Coders, non-coders, new and experienced educators from around the world competed in the Digital Education Hackathon Global Award in November 2021. Hackathons were organised in 54 cities in 32 countries around the world in online, offline and blended formats.
After a public vote on 30 March 2022, three winning teams were announced by European Commissioner for Innovation, Research, Culture, Education and Youth, Mariya Gabriel.
The awarding ceremony
11Chips from Italy, GoGreen from Israel, and BeeSmart from Slovenia were each awarded €5,000 to make their ideas a reality. They then pitched their digital education solutions to Themis Christophidou, Director-General for Education, Youth, Sport and Culture at the European Commission.

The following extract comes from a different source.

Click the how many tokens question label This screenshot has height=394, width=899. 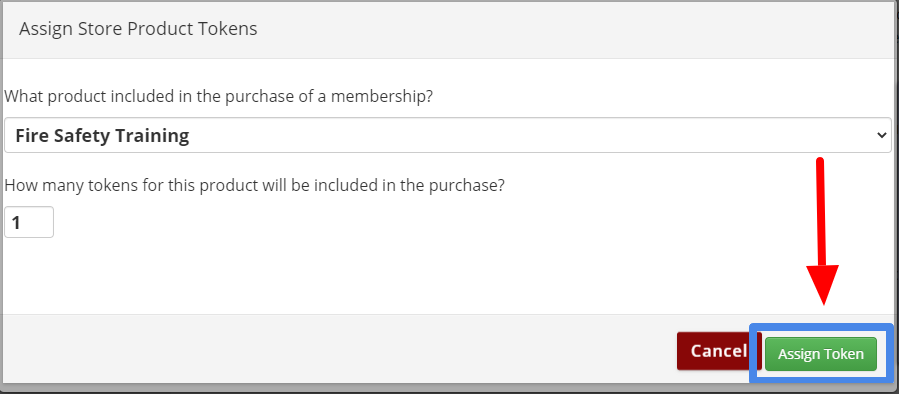[254, 185]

Commissioner Mariya Gabriel welcomed the three teams, stressing the Digital Education Hackathon as an initiative that is all about ‘innovativeness, creativity and passion’.
The scope of the winning teams was varied, highlighting the diversity of the issues faced in the digital world, but also the potential for innovative solutions.

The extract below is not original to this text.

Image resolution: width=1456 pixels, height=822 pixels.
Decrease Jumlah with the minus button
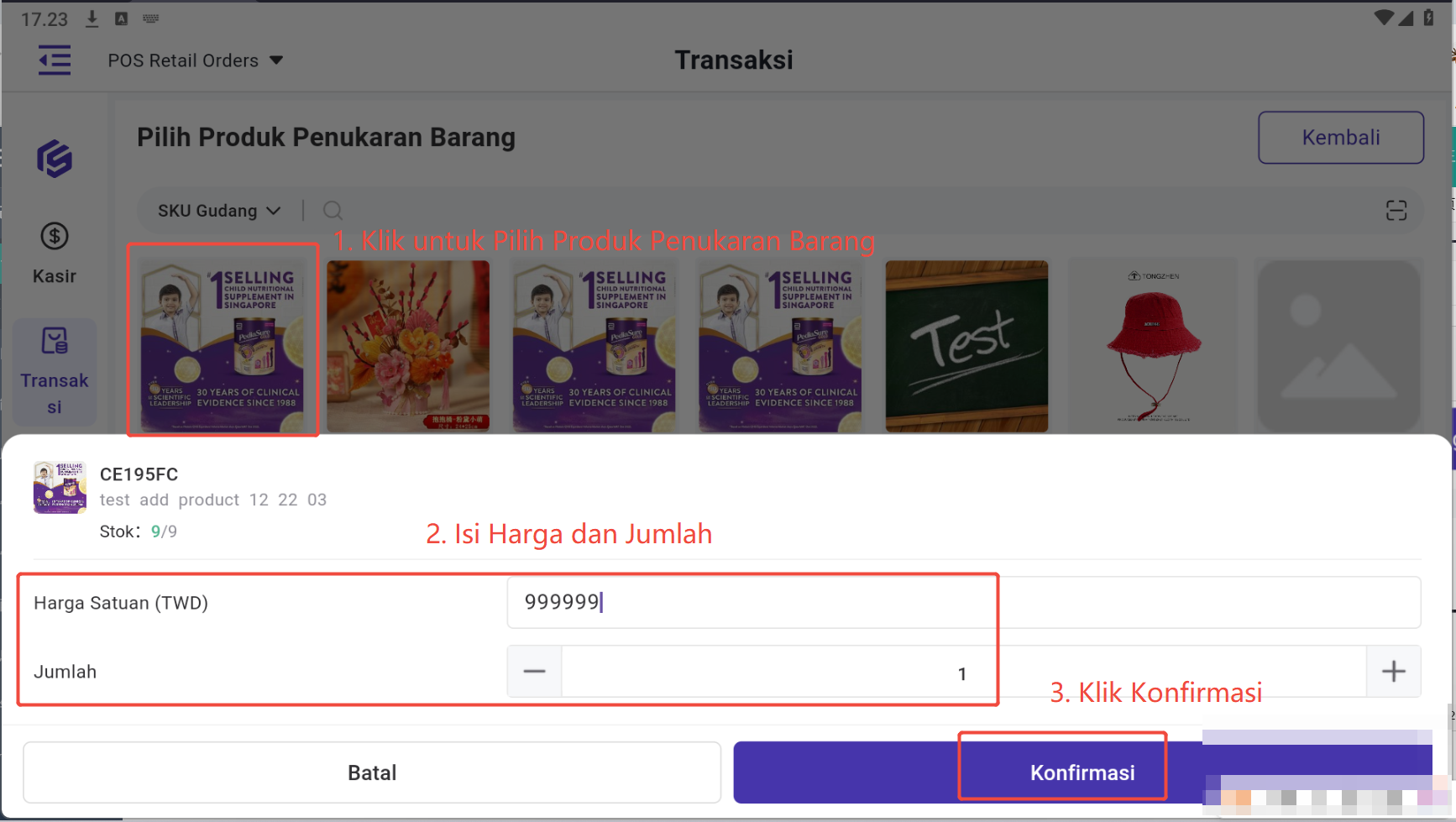click(534, 672)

Harnessing the promise of creative minds like those who took part in the Digital Education Hackathon will be of critical importance going forward as Gianpiero Lotito, founder and CEO of Facilitylive, emphasised in his keynote speech.
- 11Chips’ entry, ‘Hachi’, gained 465 votes. Hachi is an online visualising and augmented reality tool that enhances creative and critical thinking, aiming to bring abstract concepts to life and deepen our understanding of them. It has applications both in the classroom and work environment. As the team explained, it’s about putting ‘your hands on your ideas’. It seeks to promote active, cooperative and explorative learning with the ultimate ambition of promoting ‘a science museum didactic activity for elementary school children’.

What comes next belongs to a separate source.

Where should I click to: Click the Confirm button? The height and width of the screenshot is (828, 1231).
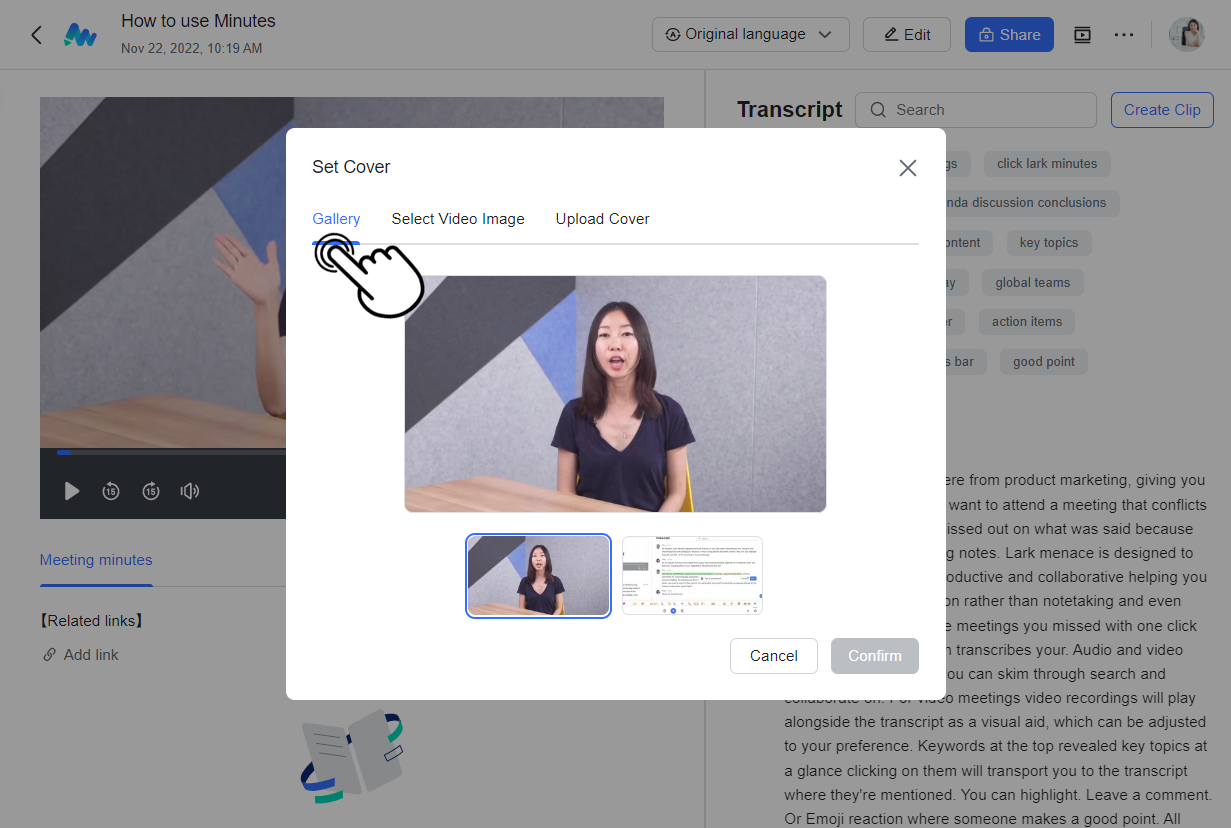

- GoGreen’s solution of the same name received 395 votes. Given the impetus brought about by the COVID-19 pandemic for digital, distance and blended learning, its aim to introduce a ‘paperless school’ are highly pertinent. Presenting their tool at the award ceremony, team member Smadar Alon noted that the average school in their city in Israel uses 10 kilograms of paper every week. With rainforests having shrunk from 15% to just 3% of the Earth’s surface today and the crucial role that forests play in neutralising carbon dioxide, solutions such as this could not be more timely.
- In keeping with DigiEduHack’s 2021 annual theme of sustainability, the BeeSmart solution, developed by the Slovenian team of the same name also opted for an environmental angle. BeeSmart aims to tackle the issues of an ageing beekeeping community. The average age of a beekeeper in Europe is now 60. They seek to do so by making the trade and learning about it more accessible and attractive to younger people with a more digital focus. It will help with both the day-to-day activities of beekeepers, as well as their longer-term needs. At the same time, it contribute to protecting the bee populations that play a crucial role in the health of our environment and natural ecosystems.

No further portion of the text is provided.